▶ **REQUIRED WORK**
Could you restate all of the entries, word for word?

▶ **DATASET**
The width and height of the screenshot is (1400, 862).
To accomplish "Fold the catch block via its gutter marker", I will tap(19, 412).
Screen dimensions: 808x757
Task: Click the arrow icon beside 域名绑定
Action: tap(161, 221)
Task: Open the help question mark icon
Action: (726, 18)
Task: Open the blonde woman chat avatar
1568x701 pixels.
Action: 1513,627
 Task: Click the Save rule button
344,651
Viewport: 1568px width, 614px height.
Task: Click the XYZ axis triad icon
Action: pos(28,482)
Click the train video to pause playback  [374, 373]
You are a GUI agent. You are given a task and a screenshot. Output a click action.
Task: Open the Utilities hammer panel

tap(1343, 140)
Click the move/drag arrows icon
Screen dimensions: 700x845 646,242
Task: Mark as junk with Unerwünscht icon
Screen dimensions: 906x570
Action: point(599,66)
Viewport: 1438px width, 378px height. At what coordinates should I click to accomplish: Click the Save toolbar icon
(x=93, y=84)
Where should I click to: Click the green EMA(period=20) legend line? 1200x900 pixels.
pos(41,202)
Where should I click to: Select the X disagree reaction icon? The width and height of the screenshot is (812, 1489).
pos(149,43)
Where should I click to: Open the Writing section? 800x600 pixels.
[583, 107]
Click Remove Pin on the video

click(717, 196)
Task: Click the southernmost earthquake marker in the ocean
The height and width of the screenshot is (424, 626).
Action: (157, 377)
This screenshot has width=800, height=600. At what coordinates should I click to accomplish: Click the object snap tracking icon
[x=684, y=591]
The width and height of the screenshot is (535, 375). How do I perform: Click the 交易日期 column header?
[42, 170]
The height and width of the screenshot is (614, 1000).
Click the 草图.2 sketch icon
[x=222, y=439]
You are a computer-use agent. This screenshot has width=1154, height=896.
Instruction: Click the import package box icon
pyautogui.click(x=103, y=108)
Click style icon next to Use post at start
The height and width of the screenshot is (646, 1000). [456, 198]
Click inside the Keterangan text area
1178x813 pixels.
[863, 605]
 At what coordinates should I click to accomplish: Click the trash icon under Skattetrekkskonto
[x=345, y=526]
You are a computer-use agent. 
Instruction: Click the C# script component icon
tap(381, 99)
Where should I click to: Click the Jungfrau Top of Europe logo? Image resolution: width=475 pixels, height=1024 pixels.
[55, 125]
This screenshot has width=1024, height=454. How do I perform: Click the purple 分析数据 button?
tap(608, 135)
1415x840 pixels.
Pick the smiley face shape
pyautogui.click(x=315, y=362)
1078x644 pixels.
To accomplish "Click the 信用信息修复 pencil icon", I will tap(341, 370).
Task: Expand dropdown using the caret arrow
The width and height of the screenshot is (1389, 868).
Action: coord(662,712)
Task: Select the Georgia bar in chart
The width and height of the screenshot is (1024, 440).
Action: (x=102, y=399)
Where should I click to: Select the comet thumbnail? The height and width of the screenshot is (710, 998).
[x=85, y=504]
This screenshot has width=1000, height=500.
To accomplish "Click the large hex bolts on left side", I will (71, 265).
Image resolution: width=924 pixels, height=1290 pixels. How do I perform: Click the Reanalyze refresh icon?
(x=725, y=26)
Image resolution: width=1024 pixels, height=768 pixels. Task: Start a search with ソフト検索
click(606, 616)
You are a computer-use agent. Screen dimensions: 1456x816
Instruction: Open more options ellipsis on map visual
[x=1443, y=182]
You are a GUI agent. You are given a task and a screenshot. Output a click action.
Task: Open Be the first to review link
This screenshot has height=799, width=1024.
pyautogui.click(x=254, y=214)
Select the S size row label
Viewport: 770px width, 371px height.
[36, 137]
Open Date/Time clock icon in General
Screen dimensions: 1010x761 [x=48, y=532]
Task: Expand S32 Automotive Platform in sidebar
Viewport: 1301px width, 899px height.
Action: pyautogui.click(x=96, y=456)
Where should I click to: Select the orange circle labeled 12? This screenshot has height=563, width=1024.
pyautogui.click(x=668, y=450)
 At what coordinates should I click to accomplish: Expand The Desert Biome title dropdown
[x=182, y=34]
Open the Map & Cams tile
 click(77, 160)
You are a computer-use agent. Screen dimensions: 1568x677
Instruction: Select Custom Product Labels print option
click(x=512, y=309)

▶ **RESULT BELOW**
The width and height of the screenshot is (1400, 862).
To accomplish "Fold the catch block via its gutter marker", I will tap(19, 412).
Screen dimensions: 808x757
Task: Click the arrow icon beside 域名绑定
Action: tap(161, 221)
Task: Open the help question mark icon
Action: (726, 18)
Task: Open the blonde woman chat avatar
1568x701 pixels.
Action: 1513,627
 Task: Click the Save rule button
344,651
Viewport: 1568px width, 614px height.
Task: Click the XYZ axis triad icon
Action: pos(28,482)
Click the train video to pause playback  [374, 373]
You are a GUI agent. You are given a task and a screenshot. Output a click action.
Task: Open the Utilities hammer panel

tap(1343, 140)
Click the move/drag arrows icon
Screen dimensions: 700x845 646,242
Task: Mark as junk with Unerwünscht icon
Screen dimensions: 906x570
Action: point(599,66)
Viewport: 1438px width, 378px height. At what coordinates should I click to accomplish: Click the Save toolbar icon
(x=93, y=84)
Where should I click to: Click the green EMA(period=20) legend line? 1200x900 pixels.
pos(41,202)
Where should I click to: Select the X disagree reaction icon? The width and height of the screenshot is (812, 1489).
pos(149,43)
Where should I click to: Open the Writing section? 800x600 pixels.
[583, 107]
Click Remove Pin on the video

click(717, 196)
Task: Click the southernmost earthquake marker in the ocean
The height and width of the screenshot is (424, 626).
Action: (157, 377)
This screenshot has width=800, height=600. At what coordinates should I click to accomplish: Click the object snap tracking icon
[x=684, y=591]
The width and height of the screenshot is (535, 375). How do I perform: Click the 交易日期 column header?
[42, 170]
The height and width of the screenshot is (614, 1000).
Click the 草图.2 sketch icon
[x=222, y=439]
You are a computer-use agent. This screenshot has width=1154, height=896.
Instruction: Click the import package box icon
pyautogui.click(x=103, y=108)
Click style icon next to Use post at start
The height and width of the screenshot is (646, 1000). [456, 198]
Click inside the Keterangan text area
1178x813 pixels.
[863, 605]
 At what coordinates should I click to accomplish: Click the trash icon under Skattetrekkskonto
[x=345, y=526]
You are a computer-use agent. 
Instruction: Click the C# script component icon
tap(381, 99)
Where should I click to: Click the Jungfrau Top of Europe logo? Image resolution: width=475 pixels, height=1024 pixels.
[55, 125]
This screenshot has width=1024, height=454. How do I perform: Click the purple 分析数据 button?
tap(608, 135)
1415x840 pixels.
Pick the smiley face shape
pyautogui.click(x=315, y=362)
1078x644 pixels.
To accomplish "Click the 信用信息修复 pencil icon", I will tap(341, 370).
Task: Expand dropdown using the caret arrow
The width and height of the screenshot is (1389, 868).
Action: coord(662,712)
Task: Select the Georgia bar in chart
The width and height of the screenshot is (1024, 440).
Action: (x=102, y=399)
Where should I click to: Select the comet thumbnail? The height and width of the screenshot is (710, 998).
[x=85, y=504]
This screenshot has width=1000, height=500.
To accomplish "Click the large hex bolts on left side", I will (71, 265).
Image resolution: width=924 pixels, height=1290 pixels. How do I perform: Click the Reanalyze refresh icon?
(x=725, y=26)
Image resolution: width=1024 pixels, height=768 pixels. Task: Start a search with ソフト検索
click(606, 616)
You are a computer-use agent. Screen dimensions: 1456x816
Instruction: Open more options ellipsis on map visual
[x=1443, y=182]
You are a GUI agent. You are given a task and a screenshot. Output a click action.
Task: Open Be the first to review link
This screenshot has height=799, width=1024.
pyautogui.click(x=254, y=214)
Select the S size row label
Viewport: 770px width, 371px height.
[36, 137]
Open Date/Time clock icon in General
Screen dimensions: 1010x761 [x=48, y=532]
Task: Expand S32 Automotive Platform in sidebar
Viewport: 1301px width, 899px height.
Action: pyautogui.click(x=96, y=456)
Where should I click to: Select the orange circle labeled 12? This screenshot has height=563, width=1024.
pyautogui.click(x=668, y=450)
 At what coordinates should I click to accomplish: Expand The Desert Biome title dropdown
[x=182, y=34]
Open the Map & Cams tile
 click(77, 160)
You are a computer-use agent. Screen dimensions: 1568x677
Instruction: Select Custom Product Labels print option
click(x=512, y=309)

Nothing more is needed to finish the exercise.